C’est que diriger une équipe de travail « en personne » est déjà un défi. Lorsque ces équipes sont dispersées, les difficultés sont exacerbées par les problèmes de communication, notamment. Pour y parvenir, la clé réside dans trois bonnes pratiques.

1. ÉTABLISSEZ DES OBJECTIFS CLAIRS ET PRÉCIS

Un objectif est différent d’un but en ce sens qu’il doit être réaliste, l’objectif est donc quantifiable et mesurable, puis doté d’un horizon de temps. Décortiquez le travail à accomplir en objectifs puis assurez-vous que chaque équipe comprenne précisément ce qu’elle doit faire et pour quand.

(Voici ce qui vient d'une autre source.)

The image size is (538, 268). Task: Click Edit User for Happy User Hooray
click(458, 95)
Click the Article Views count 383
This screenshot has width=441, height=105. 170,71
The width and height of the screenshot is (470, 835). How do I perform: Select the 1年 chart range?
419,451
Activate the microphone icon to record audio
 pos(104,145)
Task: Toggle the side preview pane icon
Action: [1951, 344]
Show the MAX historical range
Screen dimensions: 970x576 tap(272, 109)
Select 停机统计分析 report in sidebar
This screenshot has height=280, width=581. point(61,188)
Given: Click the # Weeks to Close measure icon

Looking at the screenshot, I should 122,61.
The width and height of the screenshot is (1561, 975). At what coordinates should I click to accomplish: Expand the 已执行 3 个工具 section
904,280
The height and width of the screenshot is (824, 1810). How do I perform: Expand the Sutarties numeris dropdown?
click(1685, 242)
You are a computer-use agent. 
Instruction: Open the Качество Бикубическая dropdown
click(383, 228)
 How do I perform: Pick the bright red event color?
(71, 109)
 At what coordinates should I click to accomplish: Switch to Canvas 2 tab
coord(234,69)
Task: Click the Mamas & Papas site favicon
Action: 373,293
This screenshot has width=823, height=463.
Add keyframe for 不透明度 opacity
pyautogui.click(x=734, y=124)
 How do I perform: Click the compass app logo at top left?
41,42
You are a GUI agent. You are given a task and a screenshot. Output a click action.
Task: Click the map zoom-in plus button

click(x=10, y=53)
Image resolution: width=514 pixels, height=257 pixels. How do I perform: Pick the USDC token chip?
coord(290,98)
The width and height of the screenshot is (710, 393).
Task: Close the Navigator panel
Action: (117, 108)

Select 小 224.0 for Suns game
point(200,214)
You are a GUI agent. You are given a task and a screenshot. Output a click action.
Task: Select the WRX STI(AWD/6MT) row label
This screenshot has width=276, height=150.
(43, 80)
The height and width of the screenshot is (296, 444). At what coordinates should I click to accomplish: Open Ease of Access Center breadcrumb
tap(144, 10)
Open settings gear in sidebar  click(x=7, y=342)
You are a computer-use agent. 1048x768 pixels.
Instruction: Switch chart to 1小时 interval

2. DÉTERMINEZ DES MESURES DE PERFORMANCE

Une équipe devant, par exemple, coudre 1000 manches de manteaux pour le 12 janvier à 16h (heure locale), pourra, en apparence, très facilement évaluer sa performance. Mais comme le diable est dans les détails, la performance devra aussi inclure des mesures de qualité… Comment sera évaluée la qualité suffisante dans ce cas-ci? Qui l’évaluera? Quand et où?

3. COMMUNIQUEZ ET ENCOURAGEZ LES ÉQUIPES

La clé est de féliciter l’atteinte des résultats.

La clé est de féliciter l’atteinte des résultats, d’encourager les équipes moins performantes à s’améliorer, mais aussi de se passer mutuellement les bonnes pratiques afind’améliorer la performance globale.